Skillv1.0.0

ClawScan security

Subtitle Download Skill · ClawHub's context-aware review of the artifact, metadata, and declared behavior.

Scanner verdict

BenignApr 12, 2026, 12:22 AM

Verdict: benign
Confidence: high
Model: gpt-5-mini
Summary: The skill's requirements and instructions are coherent with a cloud-based subtitle/extract-and-render service: it asks for a NEMO_TOKEN (or creates an anonymous one), uploads videos to nemovideo.ai, and interacts with that API — nothing in the SKILL.md suggests unrelated or excessive access.
Guidance: This skill uploads whatever video you provide to mega-api-prod.nemovideo.ai and requires a NEMO_TOKEN (or will obtain a short-lived anonymous token). That is expected for a cloud subtitle/render service, but be aware: any video you send will leave your machine and be processed by their servers. Before using it with sensitive or private content, check the service's privacy/retention policy and prefer ephemeral anonymous tokens or short-lived credentials rather than a long-lived NEMO_TOKEN. Note the small metadata mismatch: the frontmatter mentions a config path while the registry did not — not a major issue, but worth asking the publisher for clarification if you need guarantees about local config access. If you need subtitles without sending media externally, consider a local tool instead.

Review Dimensions

Purpose & Capability: okName/description match the runtime instructions: the skill uploads video files and calls nemovideo.ai endpoints to extract subtitles and render exports. Requesting a service token (NEMO_TOKEN) is appropriate for this purpose.
Instruction Scope: noteInstructions direct the agent to upload user video files to the remote nemovideo.ai service, manage a session_id, poll for render status, and use SSE — all expected for a cloud render/subtitle workflow. Note: this necessarily transmits user media to a third party (the skill makes this explicit). The skill also reads its own frontmatter and attempts to detect an install path for attribution headers — reading its own metadata is expected, but 'detect install path' is a minor extra step that only affects header population.
Install Mechanism: okInstruction-only skill with no install spec or downloaded code, so nothing is written to disk during install.
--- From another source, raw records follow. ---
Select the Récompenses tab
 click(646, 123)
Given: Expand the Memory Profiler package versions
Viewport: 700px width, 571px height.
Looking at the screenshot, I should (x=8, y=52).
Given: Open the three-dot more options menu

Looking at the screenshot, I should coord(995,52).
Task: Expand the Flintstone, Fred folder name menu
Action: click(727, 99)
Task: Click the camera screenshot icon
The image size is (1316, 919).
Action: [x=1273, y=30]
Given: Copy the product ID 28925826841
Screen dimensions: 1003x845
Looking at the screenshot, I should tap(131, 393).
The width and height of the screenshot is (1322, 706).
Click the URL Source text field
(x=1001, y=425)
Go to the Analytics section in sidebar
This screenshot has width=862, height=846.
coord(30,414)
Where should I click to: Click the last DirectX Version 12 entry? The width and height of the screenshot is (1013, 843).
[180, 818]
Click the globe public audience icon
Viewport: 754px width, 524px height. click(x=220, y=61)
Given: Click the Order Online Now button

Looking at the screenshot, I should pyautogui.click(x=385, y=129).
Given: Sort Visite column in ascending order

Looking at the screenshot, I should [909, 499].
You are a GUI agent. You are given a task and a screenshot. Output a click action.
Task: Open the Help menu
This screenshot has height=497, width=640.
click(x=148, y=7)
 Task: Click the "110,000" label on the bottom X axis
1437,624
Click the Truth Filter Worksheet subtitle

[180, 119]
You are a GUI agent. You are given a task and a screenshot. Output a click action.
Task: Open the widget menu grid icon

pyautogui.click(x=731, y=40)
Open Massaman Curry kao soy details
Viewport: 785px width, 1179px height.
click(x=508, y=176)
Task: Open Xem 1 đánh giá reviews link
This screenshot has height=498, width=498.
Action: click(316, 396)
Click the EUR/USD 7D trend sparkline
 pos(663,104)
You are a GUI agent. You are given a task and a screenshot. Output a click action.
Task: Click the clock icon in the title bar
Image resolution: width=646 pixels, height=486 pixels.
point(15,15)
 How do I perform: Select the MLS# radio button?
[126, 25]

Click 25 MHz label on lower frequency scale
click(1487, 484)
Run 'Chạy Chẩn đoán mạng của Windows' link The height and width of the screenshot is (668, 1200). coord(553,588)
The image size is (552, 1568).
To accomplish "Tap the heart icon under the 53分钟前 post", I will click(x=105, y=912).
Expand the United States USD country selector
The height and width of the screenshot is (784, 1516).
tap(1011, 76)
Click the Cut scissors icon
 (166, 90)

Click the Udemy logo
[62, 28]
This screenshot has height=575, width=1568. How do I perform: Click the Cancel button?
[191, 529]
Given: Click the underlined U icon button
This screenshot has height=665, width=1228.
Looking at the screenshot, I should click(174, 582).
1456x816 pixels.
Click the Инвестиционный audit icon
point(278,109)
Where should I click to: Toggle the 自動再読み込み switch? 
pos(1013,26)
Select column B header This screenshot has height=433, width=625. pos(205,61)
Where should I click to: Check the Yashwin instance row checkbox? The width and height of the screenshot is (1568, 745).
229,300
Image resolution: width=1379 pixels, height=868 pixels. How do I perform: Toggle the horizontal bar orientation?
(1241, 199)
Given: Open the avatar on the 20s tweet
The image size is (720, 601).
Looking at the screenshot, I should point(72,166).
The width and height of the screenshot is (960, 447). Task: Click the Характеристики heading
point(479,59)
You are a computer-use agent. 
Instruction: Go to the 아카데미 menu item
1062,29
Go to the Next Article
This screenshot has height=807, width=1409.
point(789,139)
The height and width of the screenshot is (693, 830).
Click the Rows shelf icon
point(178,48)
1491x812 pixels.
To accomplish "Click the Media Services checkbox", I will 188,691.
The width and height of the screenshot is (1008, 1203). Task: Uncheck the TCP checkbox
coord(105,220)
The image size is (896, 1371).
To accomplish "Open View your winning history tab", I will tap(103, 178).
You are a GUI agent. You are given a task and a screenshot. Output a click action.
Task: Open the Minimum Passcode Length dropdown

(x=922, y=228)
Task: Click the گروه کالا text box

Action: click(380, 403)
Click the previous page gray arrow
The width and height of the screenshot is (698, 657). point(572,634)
Runtime network calls are used instead; that's expected for this cloud service integration.
Credentials: okOnly NEMO_TOKEN is required (primary credential). The SKILL.md also supports generating an anonymous token if none is present — a proportional fallback. Minor inconsistency: the registry metadata listed no required config paths, but the SKILL.md frontmatter mentions a config path (~/.config/nemovideo/); this is a small metadata mismatch but not a large credential overreach.
Persistence & Privilege: okThe skill does not request 'always: true' and does not ask to modify other skills or system-wide settings. It will act at runtime and can be invoked by the agent (normal behavior).